# [Extracted entries]

+---+

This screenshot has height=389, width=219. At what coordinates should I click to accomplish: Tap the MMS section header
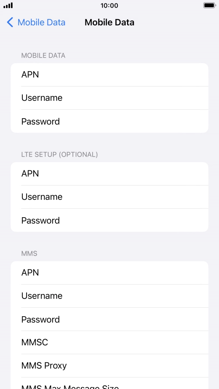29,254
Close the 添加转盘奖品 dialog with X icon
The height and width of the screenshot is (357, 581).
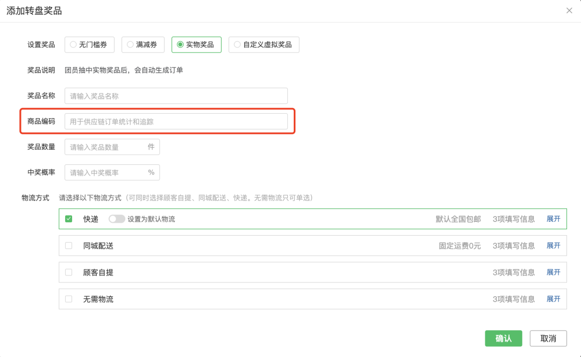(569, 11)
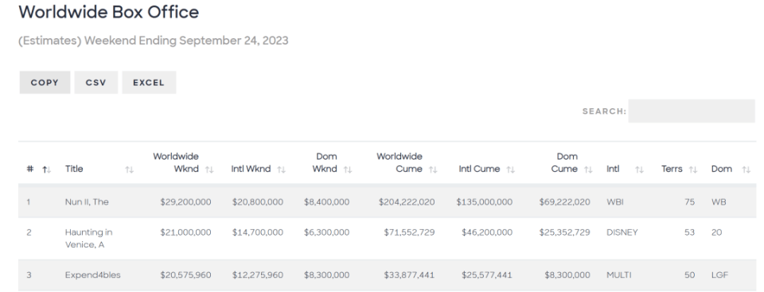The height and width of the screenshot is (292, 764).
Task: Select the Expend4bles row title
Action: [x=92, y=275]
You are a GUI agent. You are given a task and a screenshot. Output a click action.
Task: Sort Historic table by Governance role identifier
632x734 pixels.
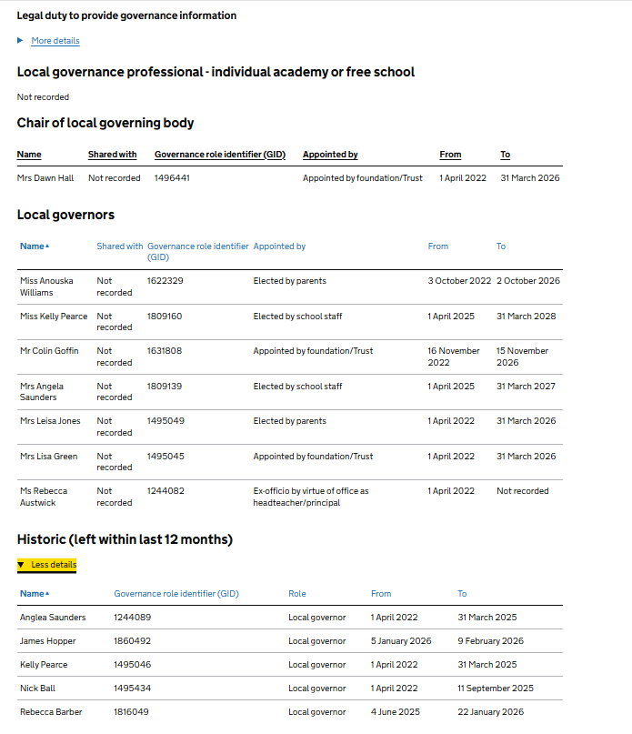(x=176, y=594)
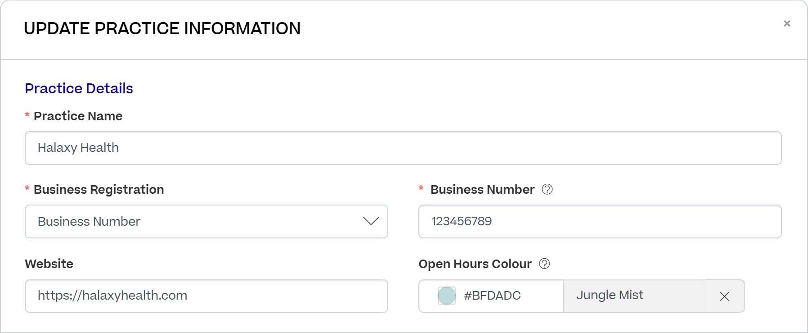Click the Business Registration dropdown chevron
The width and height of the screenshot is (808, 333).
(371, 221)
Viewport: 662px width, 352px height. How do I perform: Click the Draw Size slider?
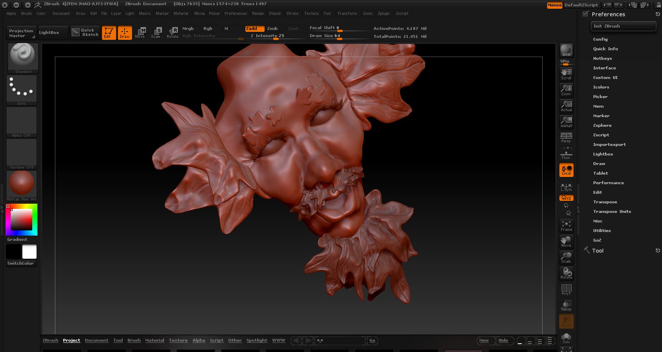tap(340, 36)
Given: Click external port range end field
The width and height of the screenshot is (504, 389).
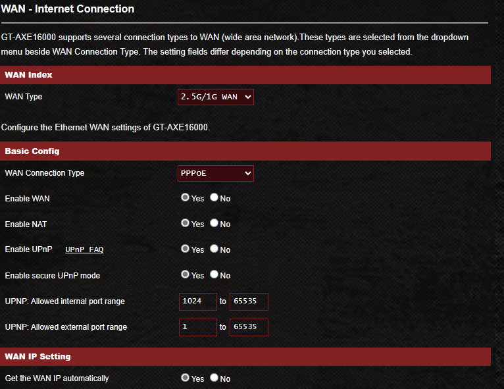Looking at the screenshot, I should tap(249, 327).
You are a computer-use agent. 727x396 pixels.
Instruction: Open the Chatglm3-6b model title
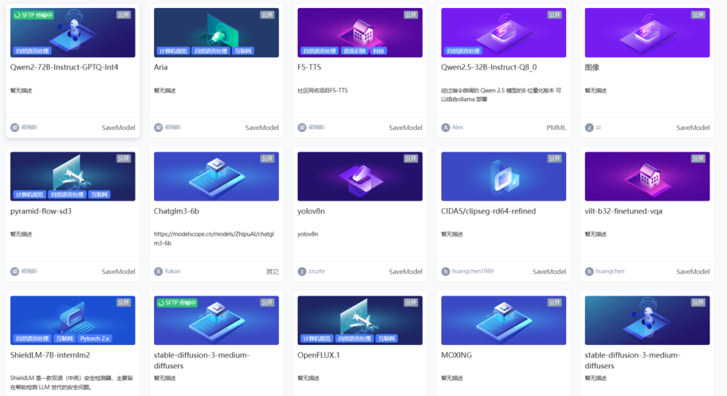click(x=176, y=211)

+---+

# [Problem to solve]
Recast each line of the entries above as a Markdown table with the columns Row and Text, skipping blank lines and omitting the pictures.

# [Complete answer]
| Row | Text |
|---|---|
| 1 | This screenshot has height=389, width=219. At what coordinates should I click to accomplish: Tap the MMS section header |
| 2 | 29,254 |
| 3 | Close the 添加转盘奖品 dialog with X icon |
| 4 | The height and width of the screenshot is (357, 581). |
| 5 | (569, 11) |
| 6 | The height and width of the screenshot is (292, 764). |
| 7 | Task: Select the Expend4bles row title |
| 8 | Action: [x=92, y=275] |
| 9 | You are a GUI agent. You are given a task and a screenshot. Output a click action. |
| 10 | Task: Sort Historic table by Governance role identifier |
| 11 | 632x734 pixels. |
| 12 | (x=176, y=594) |
| 13 | Click the Business Registration dropdown chevron |
| 14 | The width and height of the screenshot is (808, 333). |
| 15 | (371, 221) |
| 16 | Viewport: 662px width, 352px height. How do I perform: Click the Draw Size slider? |
| 17 | tap(340, 36) |
| 18 | Given: Click external port range end field |
| 19 | The width and height of the screenshot is (504, 389). |
| 20 | Looking at the screenshot, I should tap(249, 327). |
| 21 | You are a computer-use agent. 727x396 pixels. |
| 22 | Instruction: Open the Chatglm3-6b model title |
| 23 | click(x=176, y=211) |